The Zimbabwe Human Rights NGO Forum, a coalition of 17 NGOs, documents the violence that engulfed the MDC during the chaotic election of new MDC Women’s Assembly boss, Theresa Makone.
http://www.newzimbabwe.com/pages/senate177.14066.html
Coltart: 'Tsvangirai failed to deal with MDC violence'
By Lebo Nkatazo
Last updated: 05/24/2008 07:51:03
BULAWAYO South MP David Coltart has implicitly blamed Morgan Tsvangirai for the split that has ripped apart Zimbabwe's main opposition Movement for Democratic Change (MDC) party...
...It appears the MDC's former legal secretary has had it, and puts the blame for the split on Tsvangirai's failure to deal with violence directed at party officials by youths who were suspended but later hired by Tsvangirai.
In an interview with South Africa's SA FM radio station, Coltart said: ''If I were Mr Tsvangirai, I would have averted the split by dealing decisively with the violence.''...
...In the radio interview picked up by Sunday papers, Coltart cited several incidents of brutal attacks orchestrated by party youths against fellow party members, presumably at the behest of their feuding masters within the MDC before the split.
...In an astonishing revelation, Coltart said that in 2004 rowdy party youths attacked officials at the MDC's then-headquarters at Harvest House.
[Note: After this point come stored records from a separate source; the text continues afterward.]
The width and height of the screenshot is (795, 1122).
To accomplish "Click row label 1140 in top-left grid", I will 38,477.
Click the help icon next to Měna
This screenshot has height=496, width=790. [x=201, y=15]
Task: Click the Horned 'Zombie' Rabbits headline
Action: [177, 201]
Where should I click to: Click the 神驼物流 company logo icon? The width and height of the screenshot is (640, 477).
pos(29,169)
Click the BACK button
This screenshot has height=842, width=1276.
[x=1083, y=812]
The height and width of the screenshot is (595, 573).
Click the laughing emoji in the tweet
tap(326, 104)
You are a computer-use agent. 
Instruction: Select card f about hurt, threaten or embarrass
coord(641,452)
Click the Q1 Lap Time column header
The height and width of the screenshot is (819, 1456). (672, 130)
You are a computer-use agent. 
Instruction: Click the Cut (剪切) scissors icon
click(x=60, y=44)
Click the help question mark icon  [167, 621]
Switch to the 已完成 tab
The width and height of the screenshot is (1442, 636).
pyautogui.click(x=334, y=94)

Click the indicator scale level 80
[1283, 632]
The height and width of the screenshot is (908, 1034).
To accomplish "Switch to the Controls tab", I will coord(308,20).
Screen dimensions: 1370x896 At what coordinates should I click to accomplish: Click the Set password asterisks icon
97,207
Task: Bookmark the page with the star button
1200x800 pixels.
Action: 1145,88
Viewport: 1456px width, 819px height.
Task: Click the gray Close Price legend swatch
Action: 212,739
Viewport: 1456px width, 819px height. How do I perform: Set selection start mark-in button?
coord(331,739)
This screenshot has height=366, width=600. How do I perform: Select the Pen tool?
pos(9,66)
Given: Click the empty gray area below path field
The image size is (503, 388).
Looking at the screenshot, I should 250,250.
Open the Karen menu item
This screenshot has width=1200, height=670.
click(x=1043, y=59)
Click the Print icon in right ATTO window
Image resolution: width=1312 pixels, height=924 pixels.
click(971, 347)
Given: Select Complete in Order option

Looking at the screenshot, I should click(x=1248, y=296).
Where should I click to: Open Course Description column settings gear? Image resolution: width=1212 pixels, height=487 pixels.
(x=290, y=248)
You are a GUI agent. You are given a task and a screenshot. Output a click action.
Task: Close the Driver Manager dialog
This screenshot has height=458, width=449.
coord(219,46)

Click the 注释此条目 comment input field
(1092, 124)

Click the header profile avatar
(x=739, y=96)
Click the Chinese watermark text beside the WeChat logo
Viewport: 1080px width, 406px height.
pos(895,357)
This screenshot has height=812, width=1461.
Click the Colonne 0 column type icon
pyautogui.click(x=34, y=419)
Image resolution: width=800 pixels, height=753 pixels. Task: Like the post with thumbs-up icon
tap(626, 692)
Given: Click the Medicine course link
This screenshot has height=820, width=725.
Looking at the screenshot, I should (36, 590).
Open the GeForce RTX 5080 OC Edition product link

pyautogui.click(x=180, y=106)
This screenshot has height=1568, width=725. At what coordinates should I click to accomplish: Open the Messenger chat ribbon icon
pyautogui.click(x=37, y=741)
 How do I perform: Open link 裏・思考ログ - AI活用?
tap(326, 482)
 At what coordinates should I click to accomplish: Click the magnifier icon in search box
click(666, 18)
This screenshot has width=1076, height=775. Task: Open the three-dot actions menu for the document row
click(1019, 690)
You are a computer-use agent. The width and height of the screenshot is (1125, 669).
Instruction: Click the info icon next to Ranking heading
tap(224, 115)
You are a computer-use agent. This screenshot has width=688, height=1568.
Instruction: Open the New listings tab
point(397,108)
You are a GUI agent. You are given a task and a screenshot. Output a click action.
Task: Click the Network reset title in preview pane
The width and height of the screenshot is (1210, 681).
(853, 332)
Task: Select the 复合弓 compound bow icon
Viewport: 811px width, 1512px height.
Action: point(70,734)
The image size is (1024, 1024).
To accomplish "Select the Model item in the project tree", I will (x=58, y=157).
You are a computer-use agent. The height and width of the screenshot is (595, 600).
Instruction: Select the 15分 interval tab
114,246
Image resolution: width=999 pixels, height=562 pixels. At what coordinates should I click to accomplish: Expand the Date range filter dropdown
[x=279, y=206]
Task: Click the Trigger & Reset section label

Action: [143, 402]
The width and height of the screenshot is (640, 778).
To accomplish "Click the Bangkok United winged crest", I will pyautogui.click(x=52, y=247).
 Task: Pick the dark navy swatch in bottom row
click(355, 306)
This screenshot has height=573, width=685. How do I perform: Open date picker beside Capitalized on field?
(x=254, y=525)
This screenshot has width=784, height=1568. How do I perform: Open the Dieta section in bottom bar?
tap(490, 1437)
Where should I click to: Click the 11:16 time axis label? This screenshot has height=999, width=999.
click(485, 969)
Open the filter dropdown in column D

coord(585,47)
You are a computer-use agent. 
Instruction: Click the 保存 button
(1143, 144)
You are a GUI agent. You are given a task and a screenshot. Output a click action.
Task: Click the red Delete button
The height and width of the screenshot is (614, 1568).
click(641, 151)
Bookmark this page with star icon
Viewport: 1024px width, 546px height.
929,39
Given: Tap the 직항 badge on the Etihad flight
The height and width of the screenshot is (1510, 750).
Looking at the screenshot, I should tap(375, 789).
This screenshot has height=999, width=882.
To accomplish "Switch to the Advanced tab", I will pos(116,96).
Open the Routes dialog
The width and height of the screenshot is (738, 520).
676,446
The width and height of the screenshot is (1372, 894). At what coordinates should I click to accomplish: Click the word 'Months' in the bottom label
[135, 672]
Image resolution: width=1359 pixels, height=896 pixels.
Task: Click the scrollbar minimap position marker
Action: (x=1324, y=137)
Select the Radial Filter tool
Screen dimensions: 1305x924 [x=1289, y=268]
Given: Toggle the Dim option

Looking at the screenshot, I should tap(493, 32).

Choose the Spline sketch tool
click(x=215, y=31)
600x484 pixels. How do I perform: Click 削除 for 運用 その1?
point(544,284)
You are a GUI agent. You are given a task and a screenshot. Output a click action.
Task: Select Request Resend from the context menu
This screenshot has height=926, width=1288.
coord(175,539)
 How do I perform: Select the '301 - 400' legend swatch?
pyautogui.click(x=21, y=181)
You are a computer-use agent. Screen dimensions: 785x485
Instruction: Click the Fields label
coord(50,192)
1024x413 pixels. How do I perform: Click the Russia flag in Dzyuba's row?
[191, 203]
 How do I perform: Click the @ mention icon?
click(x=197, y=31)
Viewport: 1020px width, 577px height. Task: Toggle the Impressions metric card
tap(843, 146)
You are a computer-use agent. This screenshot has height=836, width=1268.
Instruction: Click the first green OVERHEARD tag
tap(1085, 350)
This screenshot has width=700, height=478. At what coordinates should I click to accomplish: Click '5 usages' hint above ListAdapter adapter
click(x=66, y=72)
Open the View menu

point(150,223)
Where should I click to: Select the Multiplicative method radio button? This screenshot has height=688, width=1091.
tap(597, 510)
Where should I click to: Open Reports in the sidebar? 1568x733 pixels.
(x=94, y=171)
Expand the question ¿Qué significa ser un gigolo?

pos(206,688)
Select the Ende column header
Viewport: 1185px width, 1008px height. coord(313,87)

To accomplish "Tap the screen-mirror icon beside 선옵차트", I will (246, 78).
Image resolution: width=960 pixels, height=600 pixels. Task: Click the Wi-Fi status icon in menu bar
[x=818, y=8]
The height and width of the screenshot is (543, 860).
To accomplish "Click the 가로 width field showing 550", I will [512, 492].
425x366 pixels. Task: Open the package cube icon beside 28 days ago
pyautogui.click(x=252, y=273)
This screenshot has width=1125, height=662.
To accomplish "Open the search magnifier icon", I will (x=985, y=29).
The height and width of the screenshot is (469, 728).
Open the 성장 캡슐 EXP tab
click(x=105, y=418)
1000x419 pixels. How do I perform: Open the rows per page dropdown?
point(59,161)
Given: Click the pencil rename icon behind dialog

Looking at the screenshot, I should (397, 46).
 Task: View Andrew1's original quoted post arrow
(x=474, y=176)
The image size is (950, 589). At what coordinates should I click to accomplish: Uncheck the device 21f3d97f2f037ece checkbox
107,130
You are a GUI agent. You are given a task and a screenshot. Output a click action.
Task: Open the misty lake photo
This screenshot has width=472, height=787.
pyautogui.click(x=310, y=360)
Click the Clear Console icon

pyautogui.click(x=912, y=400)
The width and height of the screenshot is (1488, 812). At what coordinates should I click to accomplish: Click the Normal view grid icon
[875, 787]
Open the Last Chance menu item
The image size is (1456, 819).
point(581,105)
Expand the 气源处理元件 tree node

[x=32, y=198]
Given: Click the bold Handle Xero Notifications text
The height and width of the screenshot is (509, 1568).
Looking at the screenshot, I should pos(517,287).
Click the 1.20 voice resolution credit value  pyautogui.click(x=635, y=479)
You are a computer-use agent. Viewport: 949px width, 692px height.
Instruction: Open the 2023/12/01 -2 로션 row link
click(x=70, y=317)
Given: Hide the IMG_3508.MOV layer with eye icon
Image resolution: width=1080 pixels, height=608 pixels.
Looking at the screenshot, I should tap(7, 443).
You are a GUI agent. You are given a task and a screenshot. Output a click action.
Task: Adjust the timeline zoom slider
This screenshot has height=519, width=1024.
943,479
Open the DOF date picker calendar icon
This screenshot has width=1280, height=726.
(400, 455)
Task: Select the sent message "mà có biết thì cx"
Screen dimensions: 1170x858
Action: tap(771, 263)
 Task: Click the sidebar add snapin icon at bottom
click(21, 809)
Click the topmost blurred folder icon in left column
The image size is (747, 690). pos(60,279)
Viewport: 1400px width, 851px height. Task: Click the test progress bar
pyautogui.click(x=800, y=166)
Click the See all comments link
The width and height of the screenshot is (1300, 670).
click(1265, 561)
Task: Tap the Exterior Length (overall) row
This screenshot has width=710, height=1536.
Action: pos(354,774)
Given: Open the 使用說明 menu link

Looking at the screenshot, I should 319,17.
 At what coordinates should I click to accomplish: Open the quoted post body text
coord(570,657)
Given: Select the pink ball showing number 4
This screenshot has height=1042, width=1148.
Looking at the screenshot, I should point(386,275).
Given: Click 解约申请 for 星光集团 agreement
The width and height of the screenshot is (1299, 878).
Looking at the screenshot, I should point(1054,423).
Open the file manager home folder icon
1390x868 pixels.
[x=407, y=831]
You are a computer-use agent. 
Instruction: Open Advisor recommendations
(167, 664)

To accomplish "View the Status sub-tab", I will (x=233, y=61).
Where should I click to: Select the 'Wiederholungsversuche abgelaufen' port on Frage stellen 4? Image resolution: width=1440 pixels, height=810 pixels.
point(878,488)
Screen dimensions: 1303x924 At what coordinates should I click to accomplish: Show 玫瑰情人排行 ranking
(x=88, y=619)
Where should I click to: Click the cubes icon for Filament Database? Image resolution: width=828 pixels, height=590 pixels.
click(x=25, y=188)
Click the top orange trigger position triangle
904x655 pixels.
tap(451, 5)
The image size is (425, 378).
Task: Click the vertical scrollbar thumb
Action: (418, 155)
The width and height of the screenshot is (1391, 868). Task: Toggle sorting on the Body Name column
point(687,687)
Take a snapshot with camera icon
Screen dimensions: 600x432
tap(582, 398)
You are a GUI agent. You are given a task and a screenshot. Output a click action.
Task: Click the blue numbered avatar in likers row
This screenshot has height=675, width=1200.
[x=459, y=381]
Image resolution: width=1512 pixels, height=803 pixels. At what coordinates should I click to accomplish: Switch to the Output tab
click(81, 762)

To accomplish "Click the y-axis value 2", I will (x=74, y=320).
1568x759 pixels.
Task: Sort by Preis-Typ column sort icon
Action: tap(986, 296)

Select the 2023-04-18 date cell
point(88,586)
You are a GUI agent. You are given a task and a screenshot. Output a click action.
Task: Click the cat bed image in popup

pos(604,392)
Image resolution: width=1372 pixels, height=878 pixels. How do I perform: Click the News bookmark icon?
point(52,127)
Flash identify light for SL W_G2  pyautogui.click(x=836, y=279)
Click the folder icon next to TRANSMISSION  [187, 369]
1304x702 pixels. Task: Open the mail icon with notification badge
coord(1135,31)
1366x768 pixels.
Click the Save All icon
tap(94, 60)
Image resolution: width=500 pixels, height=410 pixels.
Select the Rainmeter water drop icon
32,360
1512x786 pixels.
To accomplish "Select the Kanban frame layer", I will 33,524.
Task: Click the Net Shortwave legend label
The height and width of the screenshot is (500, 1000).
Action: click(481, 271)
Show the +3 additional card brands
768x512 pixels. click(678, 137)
He said the violent youths tried to throw the officials down the 6th floor windows of the Harare building...
Simon
Robert Mugabe != black self-detemination
26.06.2008 23:42
* Black people think X
* If they don't think X, it's because they are dupes of the capitalist media / paid off by whites
* White people think Y
* This is because they hate black people who think X
* or because they are duped by the capitalist media.
Can we get back to reality, please?
You claim to be in favour of "black self-determination", yet your only contribution here is to praise a regime that has delayed and/or fixed the results of one presidential election (which presumably included the votes of black people?) then bullied and murdered its way to providing the only candidate. At which point we'll hear that your version of "black self-determination" has provided Mugabe with a unanimous re-election.
You justify this by calling the opposition party "white". (What next, "cockroaches"?)
I note that this is basically the Zimabawean government's line of propaganda.